Two Techniques to Use Cognitive Dissonance to Boost Productivity - zobront
http://zachobront.com/cognitive-dissonance-as-a-productivity-hack-and-introducting-killing-bob/

======
summerlunch
OP, along with people like Tim Ferris claim that publicly announcing your
goals will help you achieve them due to the pressure of being known as a
failure. At the same time, people like Derek Sivers
[http://sivers.org/zipit](http://sivers.org/zipit) claim that telling others
about your goals leads to failure because your brain reaps the award of
getting that social identity of that goal, thus not feeling the need to
achieve that goal.

At first this looks like conflicting ideas, but it really isn't.
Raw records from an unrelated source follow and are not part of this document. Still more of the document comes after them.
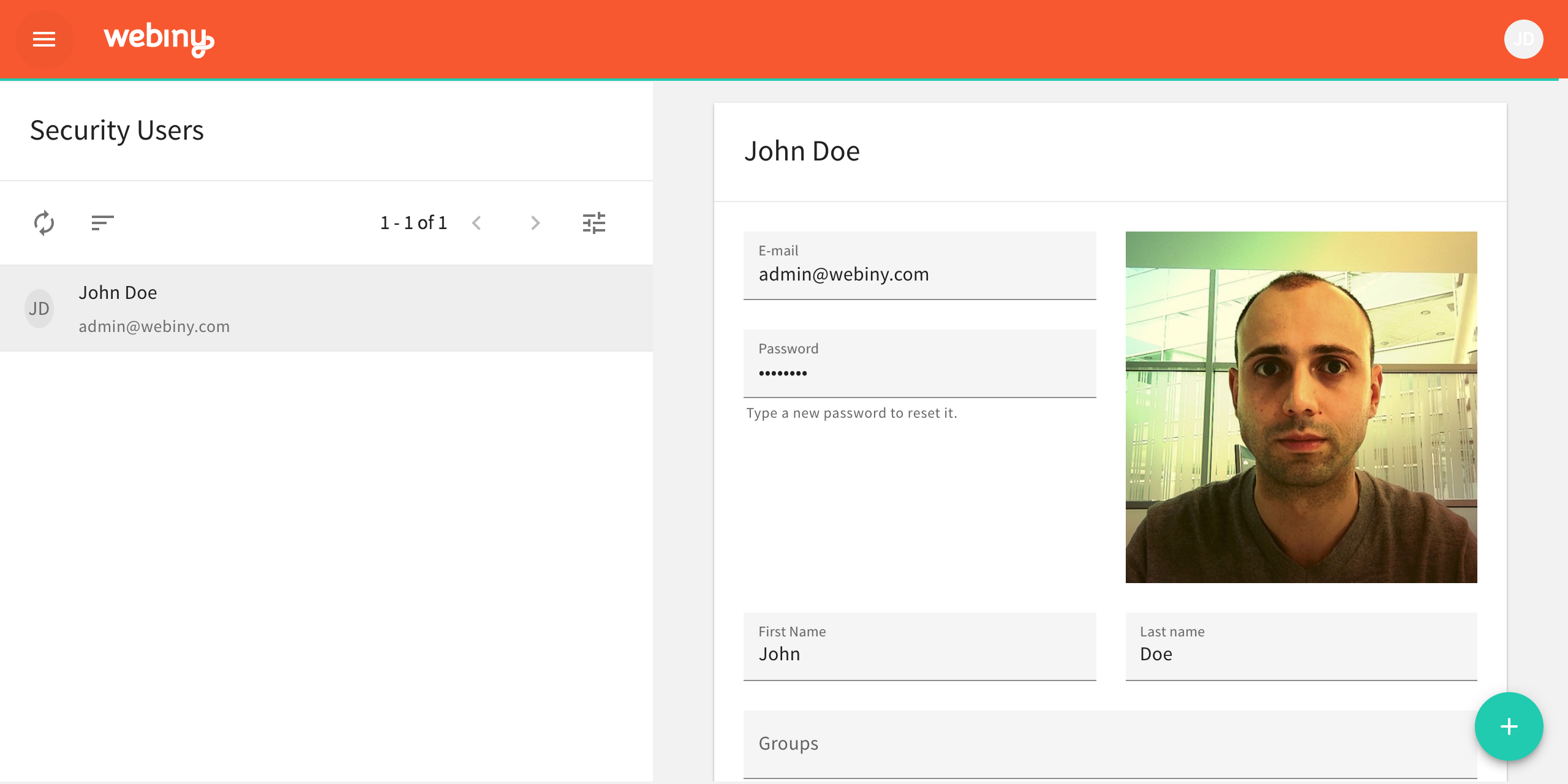Refresh the security users list
The height and width of the screenshot is (784, 1568).
click(44, 223)
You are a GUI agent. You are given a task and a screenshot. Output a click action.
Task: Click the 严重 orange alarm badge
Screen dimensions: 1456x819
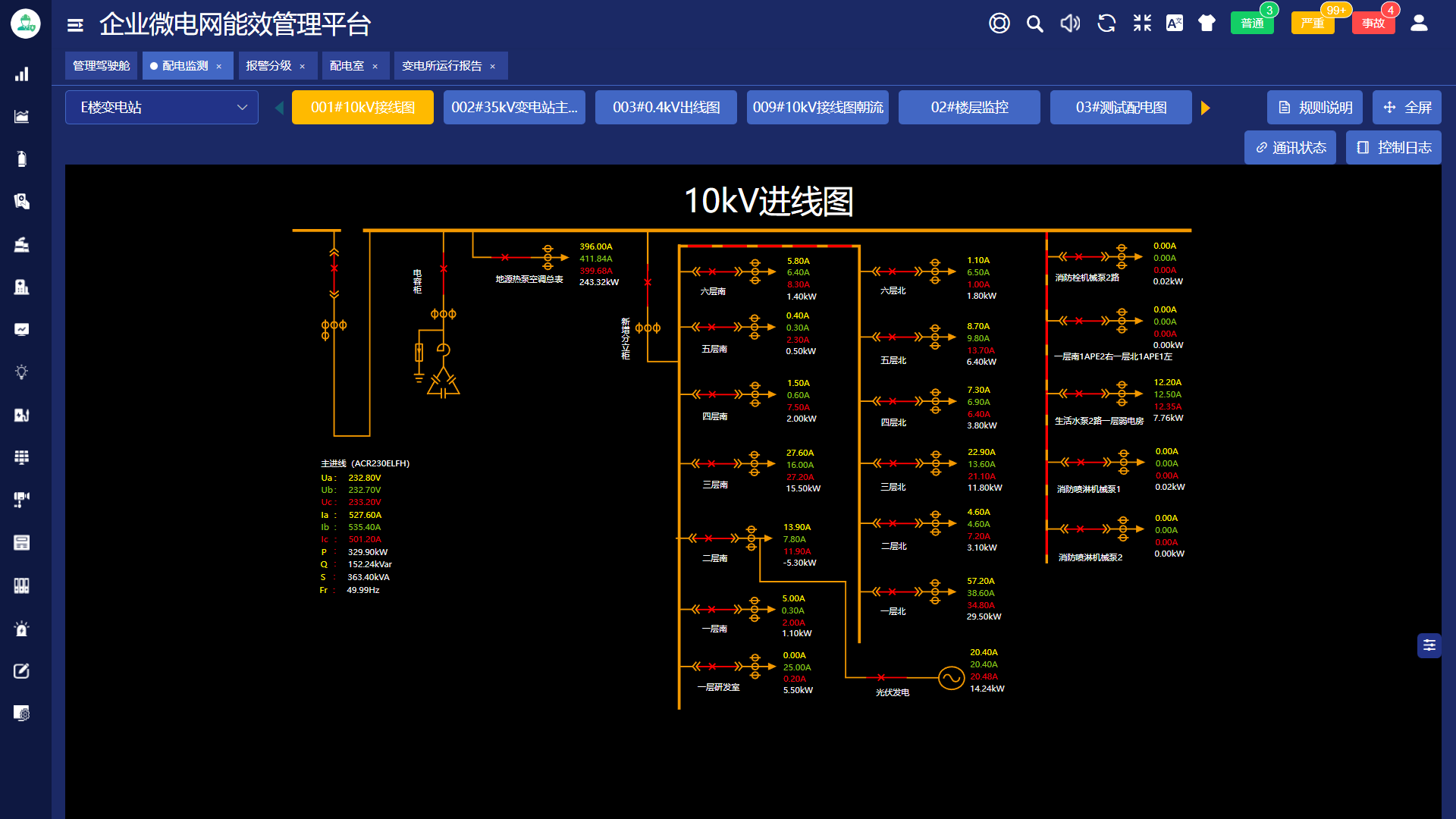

It really
depends on the goal, how your announce your goals, and the people you announce
it to.

You have to tell other people your goals in a way that there will be negative
consequences if you do not follow up on it.

If your peers are the forgiving type that will not give you trouble for not
following up on your goals, then you will just reap the rewards of that
initial attention you get when you announce your goals, but will not feel the
pressure of being a failure.

So in the end, it's all about managing the amount of pressure and the urgency
you will feel, and reducing the amount of "fake-but-feels-real" rewards that
will rob your motivation.

Tips like these really have to be taken in context.

------
paulovsk
Interesting way of doing use of the knowledge about cognitive dissonance. Ill
reserve my spot and check if op is full of fluffy or not.

If it leads to at least one good insight, the money will pay itself many times
over.